Finetune Albert on french corpus

Introduction

ALBERT is the "A Lite" version of BERT, a popular unsupervised language representation learning algorithm. ALBERT uses parameter reduction techniques that allow for large-scale configurations, overcoming previous memory limitations and achieving better performance model degradation behavior.

For a detailed technical description of the algorithm, see the article :

ALBERT: A Lite BERT for Self-supervised Learning of Language Representations (Zhenzhong Lan, Mingda Chen, Sebastian Goodman, Kevin Gimpel, Piyush Sharma, Radu Soricut) and the official repository Google ALBERT

Google researchers have introduced three significant innovations with ALBERT. 1

Factorized integration parameterization: The researchers isolated the size of hidden layers from the size of vocabulary embedding by projecting one-hot vectors into a smaller embedding space and then into the hidden space.

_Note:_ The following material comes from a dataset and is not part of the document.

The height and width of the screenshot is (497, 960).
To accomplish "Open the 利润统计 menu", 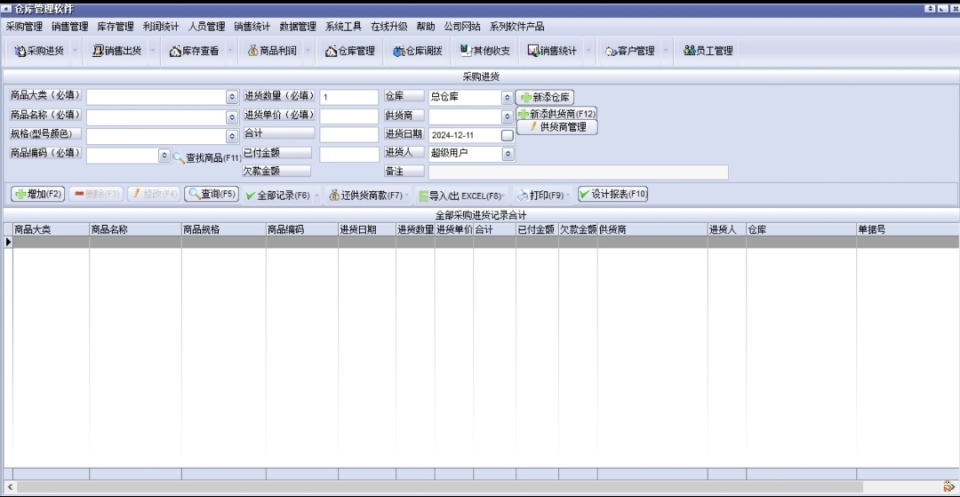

This made it easier to increase the size of hidden layers without significantly increasing the size of vocabulary embedding parameters.
Sharing of parameters between layers: The researchers chose to share all parameters between layers to prevent the parameters from increasing with the depth of the network. As a result, the large ALBERT model has about 18x fewer parameters than the large BERT model.
Loss of consistency between sentences: In the BERT document, Google proposed a technique for predicting the next sentence to improve the performance of the model in downstream tasks, but subsequent studies showed that this technique was not reliable. The researchers used a loss of sentence order prediction (SOP) to model inter-sentence consistency in ALBERT, which allowed the new model to perform better in multi-sentence coding tasks.

Data preparation

I provide in this github a Dockerfile with all needed tools:

git clone https://github.com/laouer/albert-utils.git

To finetune Albert, we need to obtain the targeted corpus (we detail here the processing of the wikipedia data)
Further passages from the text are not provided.